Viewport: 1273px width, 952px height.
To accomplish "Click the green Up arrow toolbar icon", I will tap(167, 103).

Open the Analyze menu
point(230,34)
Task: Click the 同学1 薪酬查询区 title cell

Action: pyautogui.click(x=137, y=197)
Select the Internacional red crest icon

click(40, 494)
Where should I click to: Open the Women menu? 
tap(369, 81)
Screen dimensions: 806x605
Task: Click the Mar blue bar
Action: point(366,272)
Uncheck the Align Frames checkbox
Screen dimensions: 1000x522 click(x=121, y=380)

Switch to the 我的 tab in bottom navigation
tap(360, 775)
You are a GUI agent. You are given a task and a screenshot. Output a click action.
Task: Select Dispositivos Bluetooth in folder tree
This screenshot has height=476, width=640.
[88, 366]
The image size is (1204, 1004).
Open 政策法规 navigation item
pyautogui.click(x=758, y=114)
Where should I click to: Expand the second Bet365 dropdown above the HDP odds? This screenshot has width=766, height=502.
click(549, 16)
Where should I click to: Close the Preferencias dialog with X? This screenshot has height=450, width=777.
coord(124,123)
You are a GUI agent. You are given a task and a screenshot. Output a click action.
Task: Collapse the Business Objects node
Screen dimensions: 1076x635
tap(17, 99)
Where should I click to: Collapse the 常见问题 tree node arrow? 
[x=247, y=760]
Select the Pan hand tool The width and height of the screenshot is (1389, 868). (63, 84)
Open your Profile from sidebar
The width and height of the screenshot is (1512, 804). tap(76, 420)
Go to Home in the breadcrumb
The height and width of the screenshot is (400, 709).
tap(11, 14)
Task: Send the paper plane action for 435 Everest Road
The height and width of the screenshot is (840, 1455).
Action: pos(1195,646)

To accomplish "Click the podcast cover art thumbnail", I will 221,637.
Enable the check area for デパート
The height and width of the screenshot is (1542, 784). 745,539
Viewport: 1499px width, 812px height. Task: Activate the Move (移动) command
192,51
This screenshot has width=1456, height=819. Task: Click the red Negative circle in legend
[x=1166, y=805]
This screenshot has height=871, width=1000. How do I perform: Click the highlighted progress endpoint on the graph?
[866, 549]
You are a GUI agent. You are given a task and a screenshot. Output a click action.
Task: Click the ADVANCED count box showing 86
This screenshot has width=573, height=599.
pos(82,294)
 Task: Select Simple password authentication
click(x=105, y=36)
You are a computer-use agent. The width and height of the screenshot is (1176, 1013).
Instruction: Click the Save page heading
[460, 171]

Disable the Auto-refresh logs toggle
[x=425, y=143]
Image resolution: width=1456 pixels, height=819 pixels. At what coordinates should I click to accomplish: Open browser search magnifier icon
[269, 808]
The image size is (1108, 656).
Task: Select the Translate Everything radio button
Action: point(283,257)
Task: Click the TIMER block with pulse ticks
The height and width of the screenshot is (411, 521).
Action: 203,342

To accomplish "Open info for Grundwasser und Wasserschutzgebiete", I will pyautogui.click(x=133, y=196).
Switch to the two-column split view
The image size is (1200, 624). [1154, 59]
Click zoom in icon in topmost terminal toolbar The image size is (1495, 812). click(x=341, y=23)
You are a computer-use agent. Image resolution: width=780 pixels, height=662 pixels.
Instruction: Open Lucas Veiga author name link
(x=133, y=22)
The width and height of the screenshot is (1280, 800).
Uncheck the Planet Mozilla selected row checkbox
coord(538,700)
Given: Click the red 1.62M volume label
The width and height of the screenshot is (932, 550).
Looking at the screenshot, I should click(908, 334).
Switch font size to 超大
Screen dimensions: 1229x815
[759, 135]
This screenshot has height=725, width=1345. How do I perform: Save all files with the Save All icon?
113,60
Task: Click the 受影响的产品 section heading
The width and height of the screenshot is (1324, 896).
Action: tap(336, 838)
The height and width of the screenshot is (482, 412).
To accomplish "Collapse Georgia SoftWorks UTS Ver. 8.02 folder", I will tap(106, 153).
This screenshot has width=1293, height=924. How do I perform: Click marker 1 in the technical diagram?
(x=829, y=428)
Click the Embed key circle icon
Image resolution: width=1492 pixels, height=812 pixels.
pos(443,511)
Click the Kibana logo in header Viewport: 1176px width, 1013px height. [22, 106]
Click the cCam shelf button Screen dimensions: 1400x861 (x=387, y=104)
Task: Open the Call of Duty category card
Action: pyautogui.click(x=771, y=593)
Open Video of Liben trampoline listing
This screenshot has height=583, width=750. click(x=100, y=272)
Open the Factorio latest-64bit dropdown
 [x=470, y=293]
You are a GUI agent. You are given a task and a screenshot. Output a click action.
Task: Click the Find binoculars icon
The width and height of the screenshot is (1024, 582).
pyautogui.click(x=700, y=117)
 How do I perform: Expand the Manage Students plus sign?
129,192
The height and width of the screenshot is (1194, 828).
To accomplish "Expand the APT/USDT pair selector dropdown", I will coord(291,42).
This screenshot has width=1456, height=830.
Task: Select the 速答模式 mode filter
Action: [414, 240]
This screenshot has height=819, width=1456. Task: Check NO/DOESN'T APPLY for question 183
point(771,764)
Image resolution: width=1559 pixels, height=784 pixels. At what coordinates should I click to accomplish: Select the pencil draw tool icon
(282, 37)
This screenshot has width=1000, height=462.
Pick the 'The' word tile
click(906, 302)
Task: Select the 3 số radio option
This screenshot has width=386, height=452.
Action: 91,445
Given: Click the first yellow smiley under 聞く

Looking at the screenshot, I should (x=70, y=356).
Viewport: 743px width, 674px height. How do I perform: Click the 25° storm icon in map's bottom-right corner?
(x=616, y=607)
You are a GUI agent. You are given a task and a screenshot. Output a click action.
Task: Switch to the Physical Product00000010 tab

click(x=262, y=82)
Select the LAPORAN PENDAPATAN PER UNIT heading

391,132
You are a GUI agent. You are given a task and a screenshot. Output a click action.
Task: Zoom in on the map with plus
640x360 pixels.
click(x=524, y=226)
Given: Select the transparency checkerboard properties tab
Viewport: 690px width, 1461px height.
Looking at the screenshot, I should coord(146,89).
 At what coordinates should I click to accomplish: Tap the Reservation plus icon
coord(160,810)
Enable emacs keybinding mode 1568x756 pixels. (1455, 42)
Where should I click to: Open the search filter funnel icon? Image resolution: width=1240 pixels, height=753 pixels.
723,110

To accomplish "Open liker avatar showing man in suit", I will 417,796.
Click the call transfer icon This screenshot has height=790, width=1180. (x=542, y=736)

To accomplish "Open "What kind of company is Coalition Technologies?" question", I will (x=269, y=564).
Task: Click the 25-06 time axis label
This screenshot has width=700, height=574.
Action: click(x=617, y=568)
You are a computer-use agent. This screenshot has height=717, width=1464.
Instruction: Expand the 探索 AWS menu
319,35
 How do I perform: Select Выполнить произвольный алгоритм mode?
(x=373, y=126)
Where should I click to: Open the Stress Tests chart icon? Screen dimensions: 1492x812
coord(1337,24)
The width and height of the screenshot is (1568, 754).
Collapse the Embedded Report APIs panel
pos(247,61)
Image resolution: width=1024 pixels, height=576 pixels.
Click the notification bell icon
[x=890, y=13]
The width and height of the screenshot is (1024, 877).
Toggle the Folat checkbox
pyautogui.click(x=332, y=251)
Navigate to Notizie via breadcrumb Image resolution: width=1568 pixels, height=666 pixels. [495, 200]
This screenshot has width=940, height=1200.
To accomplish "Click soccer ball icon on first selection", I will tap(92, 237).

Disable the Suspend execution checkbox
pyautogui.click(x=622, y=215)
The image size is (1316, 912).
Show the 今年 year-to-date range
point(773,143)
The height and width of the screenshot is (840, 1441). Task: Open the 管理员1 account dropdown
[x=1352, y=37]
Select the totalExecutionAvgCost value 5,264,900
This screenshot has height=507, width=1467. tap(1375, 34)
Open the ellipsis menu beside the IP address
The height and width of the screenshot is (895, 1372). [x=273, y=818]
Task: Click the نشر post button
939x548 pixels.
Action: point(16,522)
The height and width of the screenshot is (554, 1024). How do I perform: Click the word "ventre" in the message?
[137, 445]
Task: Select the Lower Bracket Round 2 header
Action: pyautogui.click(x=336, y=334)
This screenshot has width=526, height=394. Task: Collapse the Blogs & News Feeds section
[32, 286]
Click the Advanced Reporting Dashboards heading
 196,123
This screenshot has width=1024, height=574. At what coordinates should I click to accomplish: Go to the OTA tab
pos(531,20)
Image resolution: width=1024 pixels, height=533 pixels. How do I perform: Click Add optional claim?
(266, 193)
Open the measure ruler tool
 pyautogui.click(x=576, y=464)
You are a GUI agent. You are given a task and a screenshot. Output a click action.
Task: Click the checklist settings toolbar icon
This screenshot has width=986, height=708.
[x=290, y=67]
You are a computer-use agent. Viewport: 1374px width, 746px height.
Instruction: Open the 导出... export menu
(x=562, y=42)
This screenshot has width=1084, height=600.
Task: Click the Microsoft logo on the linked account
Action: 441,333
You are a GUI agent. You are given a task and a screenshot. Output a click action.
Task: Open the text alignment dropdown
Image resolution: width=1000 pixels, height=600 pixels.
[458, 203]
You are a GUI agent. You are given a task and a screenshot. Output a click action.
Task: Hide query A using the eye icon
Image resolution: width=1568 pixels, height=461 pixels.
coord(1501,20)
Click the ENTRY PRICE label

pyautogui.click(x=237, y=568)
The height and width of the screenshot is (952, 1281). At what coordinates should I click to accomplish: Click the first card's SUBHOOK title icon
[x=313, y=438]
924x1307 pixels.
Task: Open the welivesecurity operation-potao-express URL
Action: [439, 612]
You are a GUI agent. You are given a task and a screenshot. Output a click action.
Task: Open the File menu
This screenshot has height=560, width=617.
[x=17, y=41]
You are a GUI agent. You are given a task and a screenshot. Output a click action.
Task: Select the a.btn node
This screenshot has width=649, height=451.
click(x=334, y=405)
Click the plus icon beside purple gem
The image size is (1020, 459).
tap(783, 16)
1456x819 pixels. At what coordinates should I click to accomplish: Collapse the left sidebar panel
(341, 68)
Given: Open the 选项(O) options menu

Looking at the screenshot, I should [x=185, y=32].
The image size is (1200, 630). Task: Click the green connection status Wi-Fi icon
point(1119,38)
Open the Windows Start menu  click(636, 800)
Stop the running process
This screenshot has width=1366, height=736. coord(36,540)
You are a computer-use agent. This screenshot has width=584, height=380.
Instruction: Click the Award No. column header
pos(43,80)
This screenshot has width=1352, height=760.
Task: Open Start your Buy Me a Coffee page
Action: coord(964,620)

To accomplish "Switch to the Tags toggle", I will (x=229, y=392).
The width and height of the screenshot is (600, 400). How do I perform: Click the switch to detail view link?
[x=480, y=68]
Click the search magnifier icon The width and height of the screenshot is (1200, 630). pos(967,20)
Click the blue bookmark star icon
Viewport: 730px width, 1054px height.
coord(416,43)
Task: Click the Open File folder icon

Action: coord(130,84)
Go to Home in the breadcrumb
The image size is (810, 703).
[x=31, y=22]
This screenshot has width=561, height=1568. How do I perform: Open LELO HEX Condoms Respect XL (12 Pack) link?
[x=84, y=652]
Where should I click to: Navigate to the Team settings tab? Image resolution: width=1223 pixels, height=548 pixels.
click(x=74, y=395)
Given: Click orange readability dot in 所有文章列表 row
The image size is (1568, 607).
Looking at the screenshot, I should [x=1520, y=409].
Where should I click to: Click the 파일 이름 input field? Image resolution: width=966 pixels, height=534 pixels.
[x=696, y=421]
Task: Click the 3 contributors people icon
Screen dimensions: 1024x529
================
Please copy out the records above verbatim, from the line that contains "Where should I click to: Collapse" through the line that contains "tap(11, 14)".

Where should I click to: Collapse the 常见问题 tree node arrow? 
[x=247, y=760]
Select the Pan hand tool The width and height of the screenshot is (1389, 868). (63, 84)
Open your Profile from sidebar
The width and height of the screenshot is (1512, 804). tap(76, 420)
Go to Home in the breadcrumb
The height and width of the screenshot is (400, 709).
tap(11, 14)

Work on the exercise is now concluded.